Esta preocupación temporal, como decimos, transita los versos del poemario en la conciencia de que el tiempo va acortando nuestra existencia cada día y cada hora, arrebatándonos lo que nos da. De ahí las idas y venidas hacia el tema, como en «La fotografía», cuando el personaje —que puede coincidir con el autor, pero sólo formalmente— se ve en una foto antigua, «en un lugar que solo yo descubro, / y siempre con la exacta edad con la que miro» (p. 44), esperando ese instante blanco de nuestra disolución: «Y pienso, solo pienso, no puedo evitar pensar que pronto / desaparecerá también mi propia imagen, / que es natural volver al blancor absoluto.» (p. 45).
O como en «El viejo relojero», en el cual a partir de la figura de Carlos I de España y V de Alemania, el Emperador, ya retirado en el monasterio de Yuste, y obsesionado con el paso del tiempo, vemos cómo los fracasos y victorias, preocupaciones e inquietudes del hombre más importante de su tiempo, más poderoso y sin duda prototipo del príncipe renacentista, son nada en comparación con su mortalidad, con el ansia de no querer morir, y con la infalibilidad de este designio: «Y al comenzar los rezos matutinos en la nave del templo, / se duerme reclinado, extenuado / tras tanta obstinación impertinente, / sobre sus sarmentosas y retorcidas manos, / rodeada su cabeza y atestados sus sueños / con los cientos de piezas que no encajan, / imposibles, rebeldes» (p. 61).
Los versos de David Pujante poseen una consistencia cercana a la gravitas grecolatina, ya que se acercan por varios frentes a diversas referencias morales —amorales o inmorales—, en la búsqueda de una nueva moral en el destino del hombre. Quizás en ese sentido «Las aguas del dormido (El sueño de Escipión, siglo XXI)» pueda considerarse el poema más distinto —y que llama más la atención—, un contrapunto a todo el libro, y obviamente al texto clásico. Aquél, un sueño que revela trascendencia; éste, un viaje astral a otros niveles de conciencia del que no se trae certeza alguna. Siempre la angustiosa duda con el viaje como dialéctica que atraviesa el poemario, junto a esas ánimas «despiertas» que pululan por sus páginas, ya que a partir de unas anáforas continuas, el sujeto literario va conformando una conciencia de la propia identidad frágil, en movimiento constante, cuestionando lo que se suele dar por sentado y situándose en el terreno nómada de las verdades contingentes. «Cruzo, ¿cuántos umbrales, cuántos sitios? / ¿Son sitios, son lugares los que cruzo? / En este otro moverme, ¿existe el cielo? / Recorro con celeridad las órbitas. / ¿Qué veo? ¿Qué imagino? ¿Qué me engaña? / ¿Me encuentro los planetas?, ¿los traspaso? / ¿Hay caminos y rutas y hay regresos? (del fragmento «III», p. 64).
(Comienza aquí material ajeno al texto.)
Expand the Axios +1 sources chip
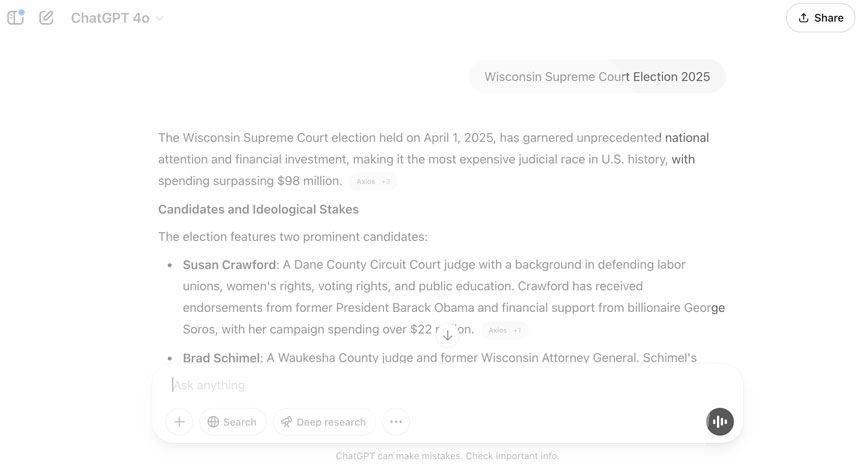Image resolution: width=860 pixels, height=468 pixels. coord(504,330)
Sea como fuere estamos ante un libro de una palabra deslumbrante y de unos versos llenos de bondades y realidad, de una poesía de alta tensión que participa de nuestras más exquisitas predilecciones, y solo nos queda darle la enhorabuena al autor y agradecerle su dedicación a la labor poética. Los lectores nos gratificamos.